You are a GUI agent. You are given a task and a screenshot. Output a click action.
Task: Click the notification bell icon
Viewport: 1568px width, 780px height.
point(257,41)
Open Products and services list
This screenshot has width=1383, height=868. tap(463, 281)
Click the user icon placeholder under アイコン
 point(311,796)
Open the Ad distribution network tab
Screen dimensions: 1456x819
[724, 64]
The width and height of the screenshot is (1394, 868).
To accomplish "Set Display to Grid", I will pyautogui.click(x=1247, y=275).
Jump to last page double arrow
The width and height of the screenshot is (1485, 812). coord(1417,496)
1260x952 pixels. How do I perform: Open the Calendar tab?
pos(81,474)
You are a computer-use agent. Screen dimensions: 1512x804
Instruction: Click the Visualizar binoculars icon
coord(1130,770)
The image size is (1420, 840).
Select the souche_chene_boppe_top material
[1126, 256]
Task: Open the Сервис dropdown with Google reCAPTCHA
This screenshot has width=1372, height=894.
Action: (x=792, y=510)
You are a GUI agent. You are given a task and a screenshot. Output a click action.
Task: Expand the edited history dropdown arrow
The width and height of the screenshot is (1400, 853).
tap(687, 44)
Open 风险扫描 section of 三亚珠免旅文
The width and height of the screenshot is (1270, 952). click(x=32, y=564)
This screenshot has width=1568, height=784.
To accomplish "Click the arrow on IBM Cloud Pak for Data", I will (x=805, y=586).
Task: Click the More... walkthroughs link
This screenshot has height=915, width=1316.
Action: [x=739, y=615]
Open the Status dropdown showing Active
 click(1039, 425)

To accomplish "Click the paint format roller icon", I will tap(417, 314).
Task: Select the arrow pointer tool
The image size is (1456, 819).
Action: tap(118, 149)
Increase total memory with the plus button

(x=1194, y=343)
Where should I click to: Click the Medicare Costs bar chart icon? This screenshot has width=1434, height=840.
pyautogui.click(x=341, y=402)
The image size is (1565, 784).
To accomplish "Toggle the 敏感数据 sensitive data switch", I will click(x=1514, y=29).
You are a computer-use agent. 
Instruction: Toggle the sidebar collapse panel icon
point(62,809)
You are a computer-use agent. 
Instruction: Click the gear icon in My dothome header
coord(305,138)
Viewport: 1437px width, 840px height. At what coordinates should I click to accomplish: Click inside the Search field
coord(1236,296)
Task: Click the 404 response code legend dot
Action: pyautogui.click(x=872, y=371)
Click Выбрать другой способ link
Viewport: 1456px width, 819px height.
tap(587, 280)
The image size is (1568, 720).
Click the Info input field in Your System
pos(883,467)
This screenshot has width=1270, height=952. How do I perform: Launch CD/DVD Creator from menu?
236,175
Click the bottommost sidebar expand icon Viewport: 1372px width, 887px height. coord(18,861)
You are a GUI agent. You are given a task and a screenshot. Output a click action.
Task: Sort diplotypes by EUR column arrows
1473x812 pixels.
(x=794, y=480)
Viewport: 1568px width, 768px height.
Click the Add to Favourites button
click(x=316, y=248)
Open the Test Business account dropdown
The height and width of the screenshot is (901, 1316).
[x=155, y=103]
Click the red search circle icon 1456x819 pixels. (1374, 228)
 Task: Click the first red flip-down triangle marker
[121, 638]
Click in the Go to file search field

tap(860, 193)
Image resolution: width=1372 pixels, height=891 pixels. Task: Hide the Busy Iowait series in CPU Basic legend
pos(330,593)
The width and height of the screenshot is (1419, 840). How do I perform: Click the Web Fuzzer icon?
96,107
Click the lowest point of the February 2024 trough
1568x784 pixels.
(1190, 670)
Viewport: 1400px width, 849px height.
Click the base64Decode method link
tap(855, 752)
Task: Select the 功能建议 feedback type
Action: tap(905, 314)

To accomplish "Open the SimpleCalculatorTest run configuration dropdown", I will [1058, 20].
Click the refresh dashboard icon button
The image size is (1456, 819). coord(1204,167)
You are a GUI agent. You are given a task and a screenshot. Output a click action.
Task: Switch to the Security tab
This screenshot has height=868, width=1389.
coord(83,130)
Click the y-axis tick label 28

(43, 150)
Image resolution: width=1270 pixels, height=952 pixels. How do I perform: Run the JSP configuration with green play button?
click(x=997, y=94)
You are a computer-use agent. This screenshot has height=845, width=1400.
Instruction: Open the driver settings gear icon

•••••

- **WORK INSTRUCTION**
Check each line above for the word "will" and copy every line that has it.

- **PROBLEM SOLUTION**
To accomplish "Set Display to Grid", I will pyautogui.click(x=1247, y=275).
To accomplish "Click the arrow on IBM Cloud Pak for Data", I will (x=805, y=586).
To accomplish "Click the paint format roller icon", I will tap(417, 314).
To accomplish "Toggle the 敏感数据 sensitive data switch", I will click(x=1514, y=29).
To accomplish "Open the SimpleCalculatorTest run configuration dropdown", I will [1058, 20].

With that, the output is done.